-- What is expected --
If a line of the data below holds the string "agent", copy it.

-- Given records --
▼
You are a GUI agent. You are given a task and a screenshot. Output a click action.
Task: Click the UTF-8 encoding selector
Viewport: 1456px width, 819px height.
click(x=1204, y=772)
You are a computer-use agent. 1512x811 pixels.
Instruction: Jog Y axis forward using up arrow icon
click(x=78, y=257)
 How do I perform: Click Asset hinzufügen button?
▲
▼
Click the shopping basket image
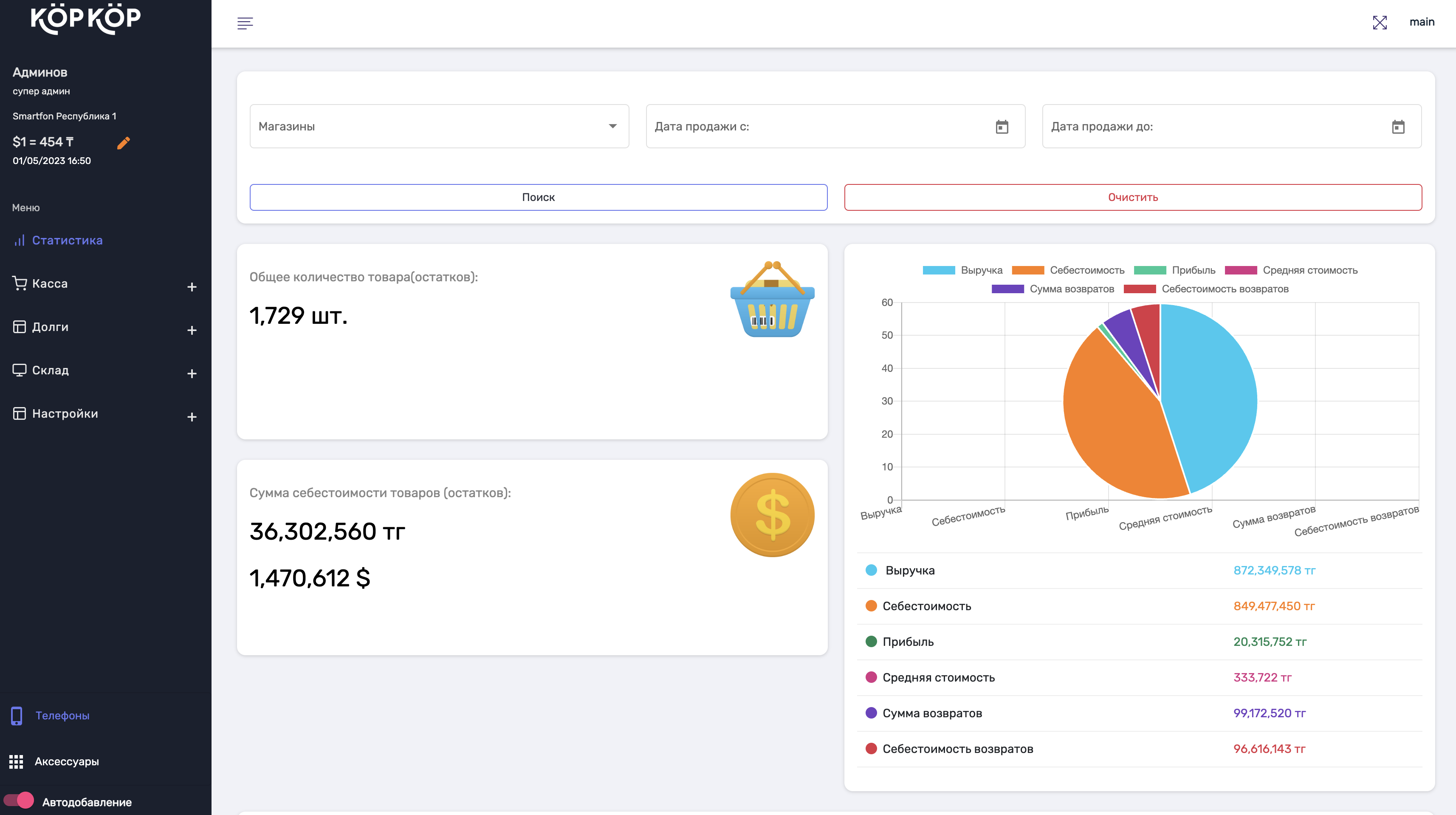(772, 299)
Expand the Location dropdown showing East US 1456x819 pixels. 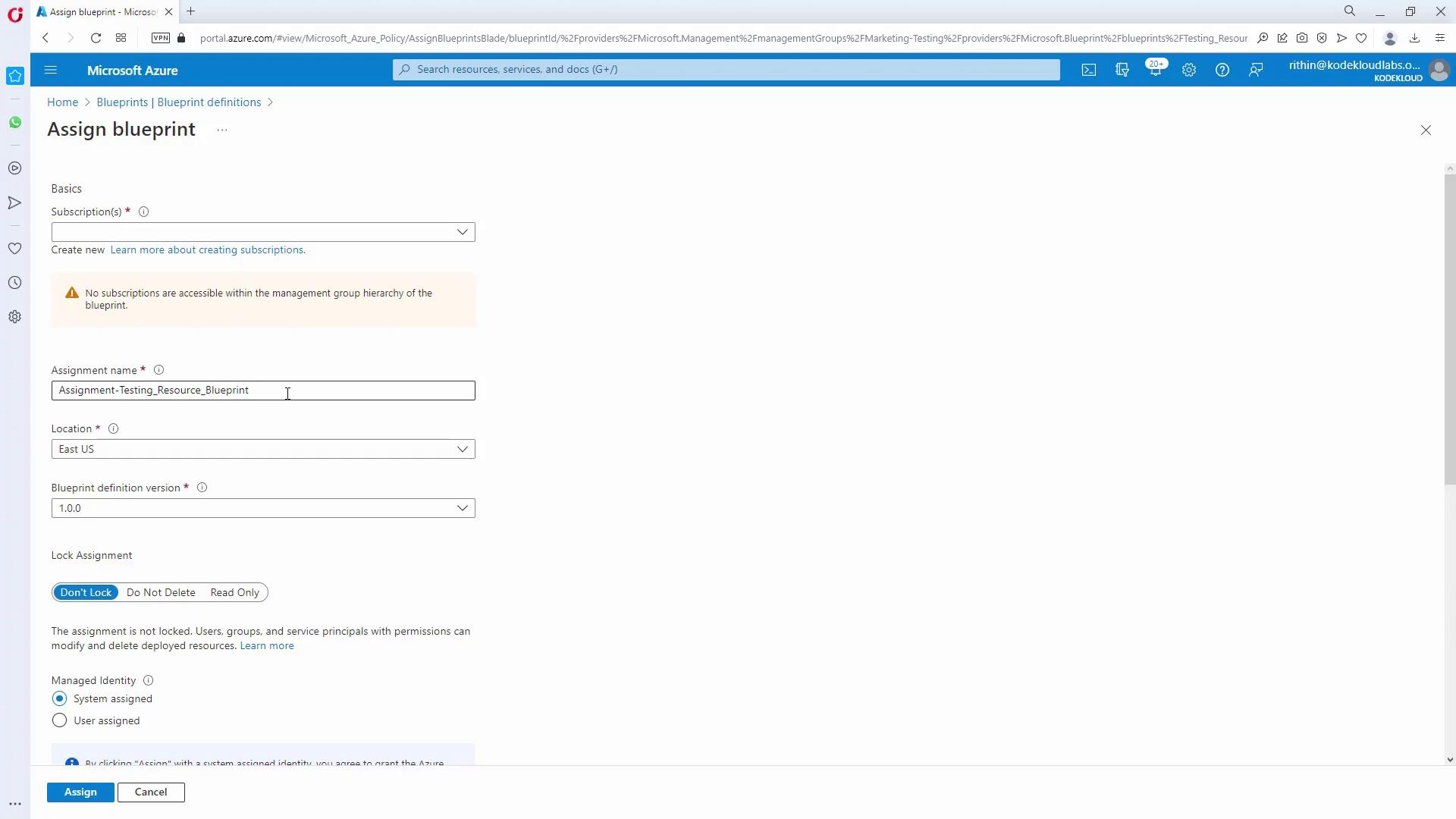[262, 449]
▲
-- Solution to this exercise --
You are a GUI agent. You are given a task and a screenshot. Output a click action.
You are a computer-use agent. 1512x811 pixels.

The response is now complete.